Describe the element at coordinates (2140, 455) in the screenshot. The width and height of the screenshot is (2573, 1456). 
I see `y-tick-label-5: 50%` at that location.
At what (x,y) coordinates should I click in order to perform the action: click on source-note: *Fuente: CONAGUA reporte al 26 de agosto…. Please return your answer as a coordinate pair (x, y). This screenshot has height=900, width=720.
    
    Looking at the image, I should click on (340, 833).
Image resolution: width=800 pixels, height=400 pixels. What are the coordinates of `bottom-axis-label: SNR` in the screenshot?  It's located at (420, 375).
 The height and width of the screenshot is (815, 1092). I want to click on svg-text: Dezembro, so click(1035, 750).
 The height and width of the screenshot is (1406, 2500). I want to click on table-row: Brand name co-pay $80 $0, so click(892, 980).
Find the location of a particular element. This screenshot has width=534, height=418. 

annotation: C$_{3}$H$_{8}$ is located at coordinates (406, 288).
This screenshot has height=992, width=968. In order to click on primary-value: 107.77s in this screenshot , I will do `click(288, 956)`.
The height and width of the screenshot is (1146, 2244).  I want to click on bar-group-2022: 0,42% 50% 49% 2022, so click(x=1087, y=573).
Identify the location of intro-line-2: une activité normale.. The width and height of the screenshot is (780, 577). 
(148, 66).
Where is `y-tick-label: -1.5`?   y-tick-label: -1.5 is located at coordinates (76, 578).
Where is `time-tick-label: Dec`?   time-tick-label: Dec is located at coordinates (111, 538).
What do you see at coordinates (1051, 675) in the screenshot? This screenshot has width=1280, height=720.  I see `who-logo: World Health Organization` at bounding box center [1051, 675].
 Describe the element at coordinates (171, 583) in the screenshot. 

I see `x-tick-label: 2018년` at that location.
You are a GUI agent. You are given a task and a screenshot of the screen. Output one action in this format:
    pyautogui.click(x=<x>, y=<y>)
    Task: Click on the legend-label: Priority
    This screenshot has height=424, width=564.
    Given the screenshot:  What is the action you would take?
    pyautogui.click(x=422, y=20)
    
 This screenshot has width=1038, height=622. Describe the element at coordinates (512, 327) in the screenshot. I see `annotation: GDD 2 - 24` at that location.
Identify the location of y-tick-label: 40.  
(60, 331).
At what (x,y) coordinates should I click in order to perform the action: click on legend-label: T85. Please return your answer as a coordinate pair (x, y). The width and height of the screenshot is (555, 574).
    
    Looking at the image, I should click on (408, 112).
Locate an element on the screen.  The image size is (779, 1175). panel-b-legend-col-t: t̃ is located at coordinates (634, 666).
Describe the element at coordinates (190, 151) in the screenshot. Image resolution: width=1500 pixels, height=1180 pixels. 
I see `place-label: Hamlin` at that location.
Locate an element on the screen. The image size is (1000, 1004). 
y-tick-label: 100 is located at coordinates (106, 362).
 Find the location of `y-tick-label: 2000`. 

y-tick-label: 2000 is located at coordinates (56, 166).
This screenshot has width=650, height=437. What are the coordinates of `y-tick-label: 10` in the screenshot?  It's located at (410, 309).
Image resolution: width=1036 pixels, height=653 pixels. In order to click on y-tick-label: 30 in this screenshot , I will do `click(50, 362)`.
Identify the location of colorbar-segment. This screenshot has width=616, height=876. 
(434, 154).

--

● What is required: Could you write out the data again, starting with the line that contains "Image resolution: width=1036" and going on through the end, with every coordinate in the answers increased by 88 and all else left unchanged?

● Completed task:
Image resolution: width=1036 pixels, height=653 pixels. In order to click on y-tick-label: 30 in this screenshot , I will do `click(138, 450)`.
Identify the location of colorbar-segment. This screenshot has width=616, height=876. 
(522, 242).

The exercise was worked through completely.